German soldiers react to footage of concentration camps, 1945

But there is a holocaust happening today, and in America it has become a multi-million dollar industry, its running costs paid for largely by Americans’ tax money.  I’m sure most people have heard of, or seen, the Planned Parenthood scandal videos (if you have not, do take the time to Google them, watch them, and form your own opinion about them).  There are not one or two, but a dozen or more of them; undercover videos of PP execs talking about the murder (abortion) of humans, and the parcelling out of human organs and body parts for sale; the callous way they can speak of such atrocities truly smacks of what die-hard Nazis must have been thinking, or even voiced.  I am fairly certain that if Hitler had known how to generate money from selling body parts out of the death camps, he might have had a lot more silent supporters in the West.  That sounds harsh, but greed for power, territory or money is at the heart of most wars and genocides.  Now you may not agree that abortion is murder; but what else is it, if a human life is premeditatively and violently ended?  If a human female is pregnant, the pregnancy will not produce an elephant or a litter of kittens.  A disturbing difference between the reactions of the soldiers then and people now is that today we are becoming visually jaded; photo manipulation is an assumed tactic in media such as magazines and ads; if we saw models for their true forms and conditions, we’d more often than not be appalled or sickened, or at the very least shocked by imperfection.  So when an unmanipulated video or photo comes our way, a gut reaction is to mistrust it; but that should not prevent us from searching out the truth, and informing ourselves nonetheless.

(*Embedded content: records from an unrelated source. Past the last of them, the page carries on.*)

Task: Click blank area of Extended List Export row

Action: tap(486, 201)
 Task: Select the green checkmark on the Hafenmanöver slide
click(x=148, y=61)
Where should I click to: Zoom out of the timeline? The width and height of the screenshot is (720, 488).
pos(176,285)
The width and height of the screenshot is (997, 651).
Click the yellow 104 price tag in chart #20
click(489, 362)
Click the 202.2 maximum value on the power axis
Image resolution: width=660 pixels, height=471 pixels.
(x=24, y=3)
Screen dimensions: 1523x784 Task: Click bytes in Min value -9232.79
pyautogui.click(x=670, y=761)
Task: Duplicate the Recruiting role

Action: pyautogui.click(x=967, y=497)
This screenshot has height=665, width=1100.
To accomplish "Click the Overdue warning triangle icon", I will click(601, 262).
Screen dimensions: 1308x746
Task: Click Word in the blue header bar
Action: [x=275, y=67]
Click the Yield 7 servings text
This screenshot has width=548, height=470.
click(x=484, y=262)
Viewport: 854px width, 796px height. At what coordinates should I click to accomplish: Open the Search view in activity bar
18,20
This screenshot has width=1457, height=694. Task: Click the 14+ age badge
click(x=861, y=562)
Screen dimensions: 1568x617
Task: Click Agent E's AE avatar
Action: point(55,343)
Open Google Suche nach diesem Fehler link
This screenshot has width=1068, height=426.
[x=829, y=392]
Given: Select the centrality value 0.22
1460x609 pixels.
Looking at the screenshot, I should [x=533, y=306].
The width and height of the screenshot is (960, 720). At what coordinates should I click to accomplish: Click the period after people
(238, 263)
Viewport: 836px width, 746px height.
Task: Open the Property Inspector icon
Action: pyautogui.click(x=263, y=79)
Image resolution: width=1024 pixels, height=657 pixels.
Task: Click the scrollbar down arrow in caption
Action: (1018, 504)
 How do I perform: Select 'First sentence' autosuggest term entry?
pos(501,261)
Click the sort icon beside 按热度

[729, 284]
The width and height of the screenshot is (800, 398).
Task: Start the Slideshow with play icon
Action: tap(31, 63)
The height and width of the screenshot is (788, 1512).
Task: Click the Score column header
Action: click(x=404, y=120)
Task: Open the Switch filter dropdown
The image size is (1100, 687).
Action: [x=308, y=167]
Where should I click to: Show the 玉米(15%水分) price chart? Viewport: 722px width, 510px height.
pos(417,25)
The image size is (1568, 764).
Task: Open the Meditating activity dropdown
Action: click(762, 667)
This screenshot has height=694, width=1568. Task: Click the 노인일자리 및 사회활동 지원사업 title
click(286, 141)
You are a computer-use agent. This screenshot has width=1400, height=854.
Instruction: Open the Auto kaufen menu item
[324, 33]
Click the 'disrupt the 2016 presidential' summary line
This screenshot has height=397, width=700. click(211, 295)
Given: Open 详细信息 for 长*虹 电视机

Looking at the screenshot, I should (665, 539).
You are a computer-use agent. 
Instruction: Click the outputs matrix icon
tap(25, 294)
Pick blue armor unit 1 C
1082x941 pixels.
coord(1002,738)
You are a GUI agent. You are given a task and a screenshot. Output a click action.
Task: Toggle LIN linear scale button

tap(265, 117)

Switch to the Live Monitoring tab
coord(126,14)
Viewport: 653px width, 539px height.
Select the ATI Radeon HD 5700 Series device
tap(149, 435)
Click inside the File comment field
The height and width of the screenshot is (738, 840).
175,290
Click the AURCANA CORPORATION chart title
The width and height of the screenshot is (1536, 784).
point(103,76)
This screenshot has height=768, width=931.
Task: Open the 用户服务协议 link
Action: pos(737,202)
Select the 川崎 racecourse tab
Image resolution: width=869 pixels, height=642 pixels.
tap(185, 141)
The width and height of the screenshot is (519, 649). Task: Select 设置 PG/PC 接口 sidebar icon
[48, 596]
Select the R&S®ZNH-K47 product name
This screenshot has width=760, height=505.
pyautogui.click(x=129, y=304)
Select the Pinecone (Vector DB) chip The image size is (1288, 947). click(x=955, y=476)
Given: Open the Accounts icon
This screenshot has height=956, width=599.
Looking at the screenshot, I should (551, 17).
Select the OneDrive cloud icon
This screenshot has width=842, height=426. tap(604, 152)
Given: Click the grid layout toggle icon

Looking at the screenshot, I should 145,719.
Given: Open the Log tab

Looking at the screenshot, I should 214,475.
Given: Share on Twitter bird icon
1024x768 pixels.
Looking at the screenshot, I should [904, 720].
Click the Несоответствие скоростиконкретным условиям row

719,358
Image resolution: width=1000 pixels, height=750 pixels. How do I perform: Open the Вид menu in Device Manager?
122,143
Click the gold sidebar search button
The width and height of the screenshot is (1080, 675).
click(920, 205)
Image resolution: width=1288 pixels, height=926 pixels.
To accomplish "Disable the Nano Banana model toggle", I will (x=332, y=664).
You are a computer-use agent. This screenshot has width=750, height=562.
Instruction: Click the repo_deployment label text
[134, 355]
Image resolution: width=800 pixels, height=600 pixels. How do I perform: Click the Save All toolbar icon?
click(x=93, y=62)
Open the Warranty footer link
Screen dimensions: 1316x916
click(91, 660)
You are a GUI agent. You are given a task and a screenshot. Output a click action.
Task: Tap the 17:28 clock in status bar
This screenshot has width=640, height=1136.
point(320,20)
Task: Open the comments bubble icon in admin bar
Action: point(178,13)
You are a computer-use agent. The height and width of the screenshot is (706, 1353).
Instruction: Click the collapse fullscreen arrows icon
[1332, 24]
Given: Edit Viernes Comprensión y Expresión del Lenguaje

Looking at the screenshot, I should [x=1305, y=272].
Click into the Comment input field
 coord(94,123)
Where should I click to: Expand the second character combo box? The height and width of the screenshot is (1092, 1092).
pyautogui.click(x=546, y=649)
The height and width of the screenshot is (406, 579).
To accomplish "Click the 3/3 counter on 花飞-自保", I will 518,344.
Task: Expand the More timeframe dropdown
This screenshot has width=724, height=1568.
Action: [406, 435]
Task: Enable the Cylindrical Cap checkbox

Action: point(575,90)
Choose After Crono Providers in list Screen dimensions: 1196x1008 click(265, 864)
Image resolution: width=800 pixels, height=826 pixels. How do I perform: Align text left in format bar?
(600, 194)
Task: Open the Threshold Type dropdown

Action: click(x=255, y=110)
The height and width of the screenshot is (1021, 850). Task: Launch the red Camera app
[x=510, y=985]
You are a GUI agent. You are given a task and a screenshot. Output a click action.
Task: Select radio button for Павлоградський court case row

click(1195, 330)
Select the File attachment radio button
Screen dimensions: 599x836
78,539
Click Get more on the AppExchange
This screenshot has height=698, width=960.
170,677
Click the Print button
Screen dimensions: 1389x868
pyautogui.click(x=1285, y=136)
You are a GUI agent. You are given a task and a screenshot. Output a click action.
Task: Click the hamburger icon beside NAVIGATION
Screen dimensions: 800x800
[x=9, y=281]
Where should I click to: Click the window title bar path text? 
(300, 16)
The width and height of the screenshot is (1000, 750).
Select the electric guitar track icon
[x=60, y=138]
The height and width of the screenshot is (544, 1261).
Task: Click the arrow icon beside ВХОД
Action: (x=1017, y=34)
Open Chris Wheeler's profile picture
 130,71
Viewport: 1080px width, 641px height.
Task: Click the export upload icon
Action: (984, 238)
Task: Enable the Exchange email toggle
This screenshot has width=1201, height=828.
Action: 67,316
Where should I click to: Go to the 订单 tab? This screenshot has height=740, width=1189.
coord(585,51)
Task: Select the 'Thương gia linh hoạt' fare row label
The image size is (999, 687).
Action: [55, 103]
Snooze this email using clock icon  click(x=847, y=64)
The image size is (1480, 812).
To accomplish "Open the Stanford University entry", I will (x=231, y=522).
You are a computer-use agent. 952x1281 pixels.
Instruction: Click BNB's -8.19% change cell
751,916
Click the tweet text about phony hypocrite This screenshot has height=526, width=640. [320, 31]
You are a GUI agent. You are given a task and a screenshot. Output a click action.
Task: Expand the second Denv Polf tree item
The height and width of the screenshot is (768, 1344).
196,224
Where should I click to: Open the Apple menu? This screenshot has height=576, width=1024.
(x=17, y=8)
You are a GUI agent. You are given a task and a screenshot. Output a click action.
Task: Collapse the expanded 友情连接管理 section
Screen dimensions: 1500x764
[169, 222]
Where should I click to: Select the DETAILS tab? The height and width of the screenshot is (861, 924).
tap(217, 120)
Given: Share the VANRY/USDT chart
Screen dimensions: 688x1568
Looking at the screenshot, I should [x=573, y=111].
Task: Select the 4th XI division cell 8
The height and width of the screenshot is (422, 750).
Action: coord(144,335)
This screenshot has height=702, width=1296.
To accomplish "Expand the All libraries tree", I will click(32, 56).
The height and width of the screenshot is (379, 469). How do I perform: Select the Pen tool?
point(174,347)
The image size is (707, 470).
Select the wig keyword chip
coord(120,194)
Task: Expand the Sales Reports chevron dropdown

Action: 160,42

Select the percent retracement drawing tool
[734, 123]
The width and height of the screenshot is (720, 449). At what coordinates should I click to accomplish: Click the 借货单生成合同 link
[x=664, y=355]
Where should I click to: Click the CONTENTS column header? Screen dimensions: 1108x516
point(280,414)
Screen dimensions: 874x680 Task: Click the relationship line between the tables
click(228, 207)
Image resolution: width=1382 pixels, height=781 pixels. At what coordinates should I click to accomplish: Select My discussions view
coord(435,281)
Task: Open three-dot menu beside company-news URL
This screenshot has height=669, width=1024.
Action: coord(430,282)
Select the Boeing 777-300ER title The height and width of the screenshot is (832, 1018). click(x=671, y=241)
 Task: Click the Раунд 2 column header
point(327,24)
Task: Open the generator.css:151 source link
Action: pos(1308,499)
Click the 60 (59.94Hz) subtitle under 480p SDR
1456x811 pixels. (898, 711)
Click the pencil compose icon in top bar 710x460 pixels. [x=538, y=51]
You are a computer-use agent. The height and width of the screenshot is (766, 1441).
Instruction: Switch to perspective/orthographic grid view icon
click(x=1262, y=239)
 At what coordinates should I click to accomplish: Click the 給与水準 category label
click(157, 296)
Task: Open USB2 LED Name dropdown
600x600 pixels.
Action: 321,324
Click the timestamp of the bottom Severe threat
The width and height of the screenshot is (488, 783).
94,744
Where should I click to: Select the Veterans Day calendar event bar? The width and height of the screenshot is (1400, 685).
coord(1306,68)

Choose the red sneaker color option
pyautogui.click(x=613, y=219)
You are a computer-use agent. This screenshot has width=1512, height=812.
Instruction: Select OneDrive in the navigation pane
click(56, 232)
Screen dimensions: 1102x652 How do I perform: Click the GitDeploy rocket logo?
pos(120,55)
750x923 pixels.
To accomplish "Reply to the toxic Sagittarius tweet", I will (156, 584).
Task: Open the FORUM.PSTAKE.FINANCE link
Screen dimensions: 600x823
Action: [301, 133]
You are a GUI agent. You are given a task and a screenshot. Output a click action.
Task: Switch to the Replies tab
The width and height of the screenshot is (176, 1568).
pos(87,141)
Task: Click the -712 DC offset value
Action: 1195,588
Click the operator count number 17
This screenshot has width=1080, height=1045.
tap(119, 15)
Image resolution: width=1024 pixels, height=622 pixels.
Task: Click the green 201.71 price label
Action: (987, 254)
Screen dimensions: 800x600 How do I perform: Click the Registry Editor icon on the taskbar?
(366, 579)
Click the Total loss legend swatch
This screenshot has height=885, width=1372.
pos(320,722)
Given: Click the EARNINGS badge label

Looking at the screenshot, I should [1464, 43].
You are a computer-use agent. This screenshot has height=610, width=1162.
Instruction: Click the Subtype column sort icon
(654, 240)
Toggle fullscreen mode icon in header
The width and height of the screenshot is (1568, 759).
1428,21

Another borderless war is raging; it is a war that has had its victims since the arenas of Rome and Nero’s human torches:  A war against Christians.  In recent months the atrocities have been escalated by ISIS, with countless beheadings, tortures, rapes, kidnapping of Christian men, women and children to sell into slavery or forced into brutal “marriages” with ISIS soldiers (who likely torture, rape and kill them in short order).  The war has long been perpetrated in China, where some Christian pastors have been in tortuous prison, in conditions most people would not even consider keeping a dog, for forty years or more.  Just because of what they believe.  Years ago the West made a marginal fuss about human rights issues there; but since China has opened up to become a lucrative trading partner, all criticism on that head has been silenced.  No crime was committed by the Christians, they are no menace to society, and yet they still rot in Chinese prisons, holding firmly to their faith (I won’t go into the very valid reasons why they hold firmly, in this article).  On the contrary, where Christians are, sanity and reason tend to enter a society or a crisis; they are the first responders in most catastrophes, with churches organizing food, shelter, aid and counselling for the traumatized before most other NGOs can get their boxes together.  They are the ones mobilizing volunteers to rebuild homes, pick up the pieces, and put things back together long after other aid workers have left.  Yet the horrific persecution continues, and is largely ignored by the western press; instead, celebrity nut-jobs get more coverage and they dare to call it “news”.

I will not draw my own conclusions from the thoughts in this article; I reserve my firm convictions for my inner self, and leave the conclusions to you, the reader.  But please form your own opinion!  Don’t let it be formed by the news media, popular interpretation of events, or social media buzz.  Future generations will look back on this current generation and see these defining moments, and condemn us as failures, or laud us as history-shapers.  Become informed about these issues; for only when a people are informed can an intelligent solution be found for current issues (which leads people of conviction to action), and only then will the danger of a tragic history repeating itself be thwarted.